Now let's import the test data and transform it in the same way

In [None]:
arff_test = arff.load(open('data/churn2_test.arff'))
test = pd.DataFrame(arff_test['data'])
a = arff_test['attributes']
test.columns = [i[0] for i in a] 
test = test.replace(to_replace)
Y_test = test["LEAVE"]
X_test = test.loc[:, test.columns != "LEAVE"]

test.head()

## Deliverable #1: Accuracy and Cross-validation
Report the accuracy of the classifier on:
- the training data
- the test set churn2_test.arff
- 10-fold cross-validation
- 66% train 34% split of the training data

In [None]:
# accuracy on the training data:
acc_train = my_tree.score(X_train, Y_train)

# accuracy on the test data:
acc_test = .99

# accuracy on 10-fold CV:
# hint: use model_selection.cross_val_score() with cv = 10 
acc_10cv = .98

# accuracy on 66% split:
acc_66pct = .99

print("accuracy on the training data : " + str(acc_train))
print("accuracy on the test data     : " + str(acc_test))
print("accuracy on the 10-fold CV    : " + str(acc_10cv))
print("accuracy on the 66% split     : " + str(acc_66pct))


## Deliverable #2: Construct a Fitting Curve
One way to control the complexity is by setting the depth as shown above. Another way, as shown in class is by choosing different values for the minimum number of training instances in each leaf of the tree. In sklean's DecisionTreeClassifier this parameter is called "min_samples_leaf".
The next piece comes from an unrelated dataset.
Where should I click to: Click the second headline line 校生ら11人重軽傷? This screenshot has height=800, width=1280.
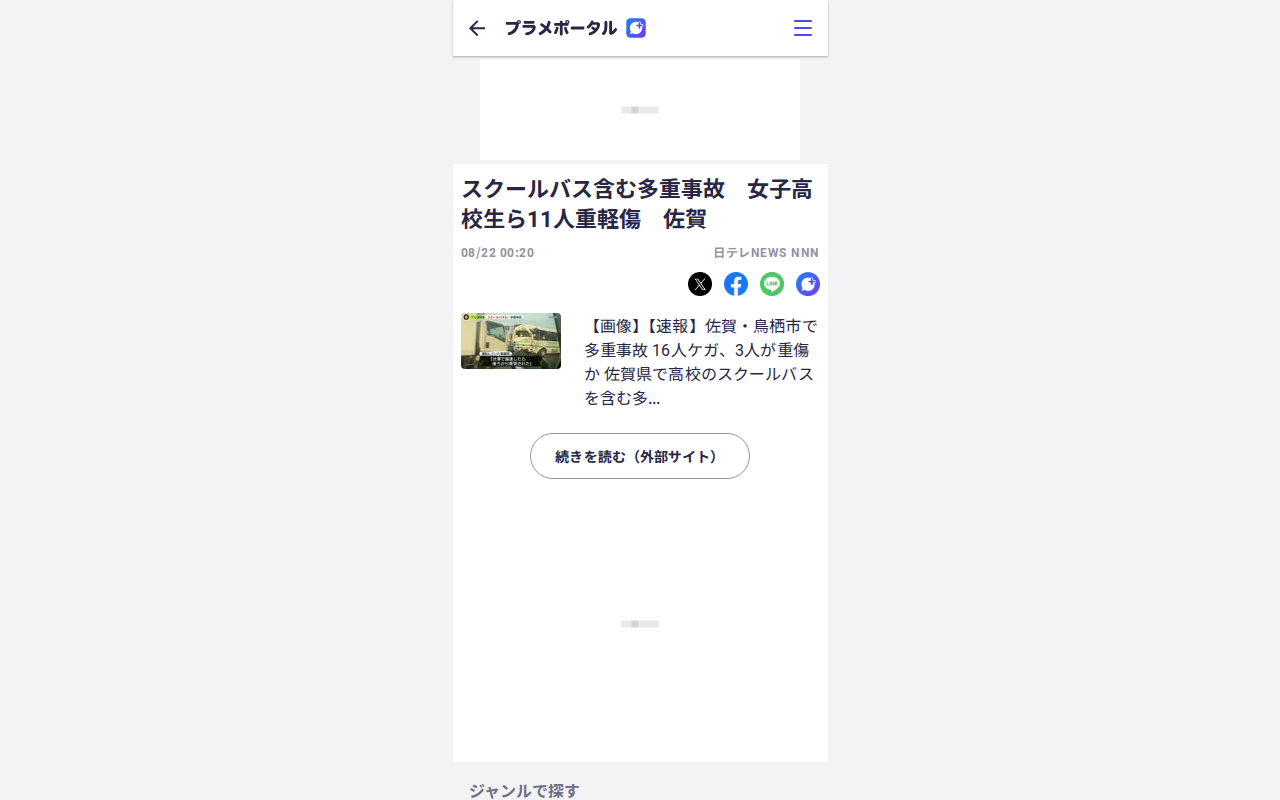(x=551, y=219)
- Plot a fitting curve for the train set, test set, and 3-fold cross validation with a range of values for max_depth to find the optimal complexity. 
- Next, repeat the above with a range of values for **min_samples_leaf** to find the optimal complexity. 



In [None]:
# Show work here

## Deliverable #2.1: Evaluation
Based on the above graphs:
- What value would you use for max depth?
- What value would you use for min leaf size?
- Which complexity parameter would you choose (max depth or min leaf size)?


### Answer:

Your own work!

## Learning Curves
Learning curves determine how much data you realistically need to train your model.
* Randomize the rows
* Use train_test_split () to select a range of percentages of the training data to use to fit the model
* Plot training size vs. accuracy on the test, train, and 3-fold cv

The X-axis of your chart should be "number for instances used"

In [None]:
# Show work here

## Deliverable #3.1: Evaluation
Would you recommend your firm spend money to collect data on more customers?


### Answer:

Your own work!

## Deliverable #3: Interpreting Trees
Build and show a tree that is small enough to plot.
(Use the package graphviz to plot the tree)

In [None]:
# Show work here

Which attribute is most informative?

In [None]:
# Show work here

Explain in 2-3 sentances why that feature was chosen.